There are 3 separate matching clauses you can specify, not only 2 (so it's not just an upsert if you want). The 3 matching clauses are:
- WHEN MATCHED
- WHEN [TARGET] NOT MATCHED
- WHEN SOURCE NOT MATCHED

The 'WHEN MATCHED' clause fires for records that match based on the joining conditions you specify between the source and target sets (typically where you might perform an update). The 'WHEN [TARGET] NOT MATCHED' fires when a record exists in the source data set that doesn't exist in the target (typically where you might perform an insert) – note also that the [TARGET] clause is optional, and if you simply write 'WHEN NOT MATCHED' you are implying the [TARGET] clause. The 'WHEN SOURCE NOT MATCHED' clause fires when a record exists in the target data set that doesn't exist in the source data set (typically where you might not do anything at all, or where you might perform a delete on the target) – some people get a little cross-eyed at this and wonder when it would ever be useful. Well, a big place where it will be useful is for managing data warehouse merges for example, and we'll show an example of this further down in the post…

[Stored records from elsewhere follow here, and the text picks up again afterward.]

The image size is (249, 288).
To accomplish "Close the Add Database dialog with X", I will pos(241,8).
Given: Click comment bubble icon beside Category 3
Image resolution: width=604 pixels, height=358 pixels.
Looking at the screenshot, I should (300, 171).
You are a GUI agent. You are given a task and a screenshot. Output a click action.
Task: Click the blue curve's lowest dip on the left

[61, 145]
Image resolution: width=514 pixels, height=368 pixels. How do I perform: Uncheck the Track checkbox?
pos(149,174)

You can include additional arguments in the matching clauses

You don't have to leave it at 'WHEN MATCHED' or 'WHEN TARGET NOT MATCHED'. You can also say something like 'WHEN MATCHED AND columnId > 10' or 'WHEN MATCHED AND columnQuantity = 0' or anything else you can come up with that is a valid join-type argument. We'll also see an example of this a bit further down in the post…

You can include multiple instances of the same matching clause

You aren't restricted to having only a single 'WHEN MATCHED' clause, or a single 'WHEN TARGET NOT MATCHED' clause – you can have as many of them as you like. This makes logical sense given #2, but it's worth stating as well. If you have multiple instances of the same matching clause, they are processed in the order they are listed in your query. Yep, you guessed it, we'll see an example of this later down the post…

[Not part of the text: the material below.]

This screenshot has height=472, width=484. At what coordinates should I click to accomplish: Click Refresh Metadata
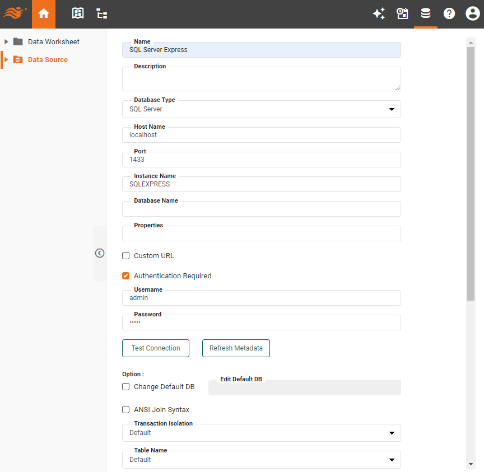pos(236,348)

You don't have to specify the typical operations with the typical clauses

What I mean by this is you don't have to use an update with the 'WHEN MATCHED' clause, and you don't have to use an insert with the 'WHEN TARGET NOT MATCHED' clause. Most likely, you'll frequently use the 'typical' operations with each clause, but you might find this useful particularly in cases where you have multiple instances of the same clause. And yes, we'll see an example of this later down the post…

You can use a new $action function in conjunction with the OUTPUT

This new $action function will output values of 'INSERT', 'UPDATE', or 'DELETE', giving you insight into what type of operation occurred on the record in question to cause it to be OUTPUTed…

Put all of these points together and you've got a very robust statement with plenty of possible uses. Obviously, it's also still great for the 'simple' scenarios of just wanting to 'upsert' data from one set to another. Particularly if you combine these features with other new features in Sql 2008 (such as the INSERT over DML feature, which I blogged about just the other day). One place much of this additional functionality will be extremely beneficial for is when loading datamarts/warehouses, particularly in a Slowly Changing Dimension scenario. (I've attached to this blog a simple MERGE usage scenario as well if you haven't had the opportunity to work with it yet).

If you're not familiar with a Type 2 Slowly Changing Dimension scenario, this next block will try to explain the main parts of it that you'd be concerned with for the following script/demo – if you are familiar with the semantics of it, simply skip this block and go straight to the script below.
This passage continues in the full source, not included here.